3. Die vorstehende Haftungsbeschränkungen treffen nicht die Ansprüche des Kunden aus Produkthaftung. Weiter gelten die Haftungsbeschränkungen nicht bei von der Verkäuferin zu vertretenen Körper- und Gesundheitsschäden oder bei Verlust des Lebens.

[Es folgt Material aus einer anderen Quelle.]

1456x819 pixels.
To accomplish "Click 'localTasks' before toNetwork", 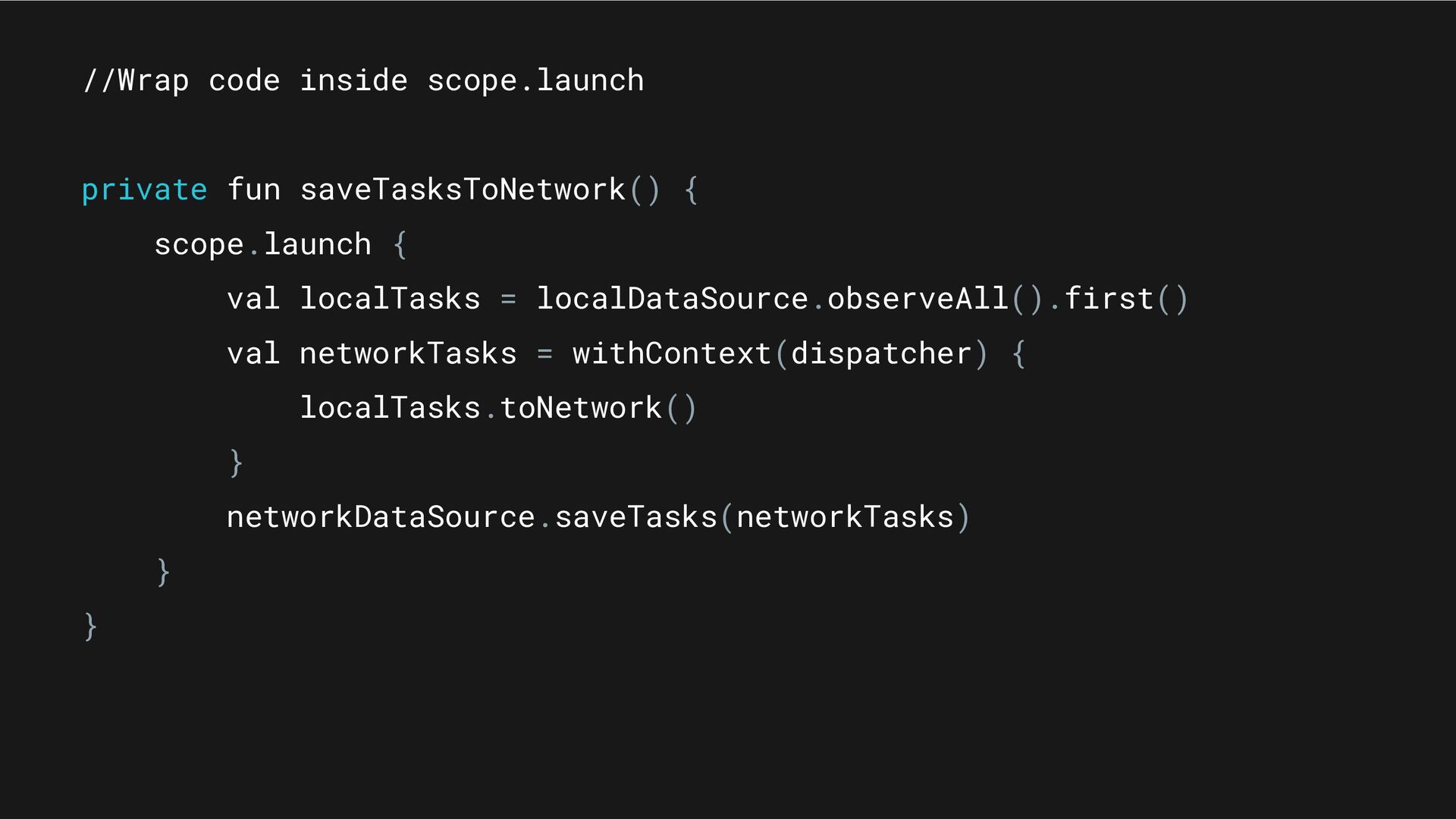I will coord(390,408).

§ 10 Schlussbestimmungen, Datenschutzklausel

1. Es gilt das Recht der Bundesrepublik Deutschland. Die Bestimmungen des UN-Kaufrechts finden keine Anwendung. 
2. Ist der Kunde eine natürliche Person,Kaufmann, juristische Person des öffentlichen Rechts oder öffentlich-rechtlichen Sondervermögen, ist der ausschließliche Gerichtsstand für alle Streitigkeiten aus Verträgen, auf die diese allgemeinen Verkaufs- und Lieferbedingungen Anwendung finden, in Bonn. Dasselbe gilt, wenn der Kunde keinen allgemeinen Gerichtsstand in der Bundesrepublik Deutschland hat oder Wohnsitz oder gewöhnlicher Aufenthalt im Zeitpunkt der Klageerhebung nicht bekannt sind. Der Verkäuferin steht es jedoch frei, den Kunden an dessen allgemeinen Gerichtsstand zu verklagen. 
3. Sollten einzelne Bestimmungen des Vertrages, einschließlich dieser allgemeinen Verkaufs- und Leistungsbedingungen ganz oder teilweise unwirksam werden, so wird hierdurch die Gültigkeit der übrigen Bestimmungen nicht berührt. Die unwirksame Regelung wird jedoch durch diejenige ersetzt, deren wirtschaftlicher Erfolg der unwirksamen möglichst nahe kommt und rechtlich zulässig ist. 
4. Personenbezogene Daten des Kunden werden von der Verkäuferin ausschließlich zur Kundenbetreuung und -information gespeichert. Auf Wunsch des Kunden werden Daten, für die keine gesetzliche Pflicht zur Aufzeichnung oder Aufbewahrung besteht, gelöscht. 
5. Sollten wir in Vorleistung treten (z.B. Lieferung auf Rechnung), behalten wir uns vor, eine Bonitätsprüfung auf der Grundlage mathematisch-statistischer Verfahren durchzuführen, um unsere berechtigten Interessen zu wahren. Die für eine Bonitätsprüfung notwendigen personenbezogenen Daten übermitteln wir an die SCHUFA Holding AG, Kormoranweg 5, 65201 Wiesbaden. Die Bonitätsauskunft kann Wahrscheinlichkeitswerte enthalten (sog. Score-Werte). Soweit Score-Werte in das Ergebnis der Bonitätsauskunft einfließen, haben diese ihre Grundlage in einem wissenschaftlich anerkannten mathematisch-statistischem Verfahren. Das Ergebnis der Bonitätsprüfung in Bezug auf die statistische Zahlungsausfallwahrscheinlichkeit verwenden wir zum Zwecke der Entscheidung über die Begründung, Durchführung oder Beendigung eines Vertragsverhältnisses.

Stand: 06/2008

 

 

Gesetzlicher Energiesteuer-Hinweis:

§107 Abs. 2 EnergieStV: Steuerbegünstigtes Energieerzeugnis 
Darf nicht als Kraftstoff verwendet werden, es sei denn, eine solche Verwendung ist nach dem Energiesteuergesetz oder der Energie-Durchführungsverordnung zulässig Jede andere Verwendung als Kraftstoff hat steuer- und strafrechtliche Folgen. In Zweifelsfällen wenden Sie sich bitte an Ihr zuständiges Hauptzollamt.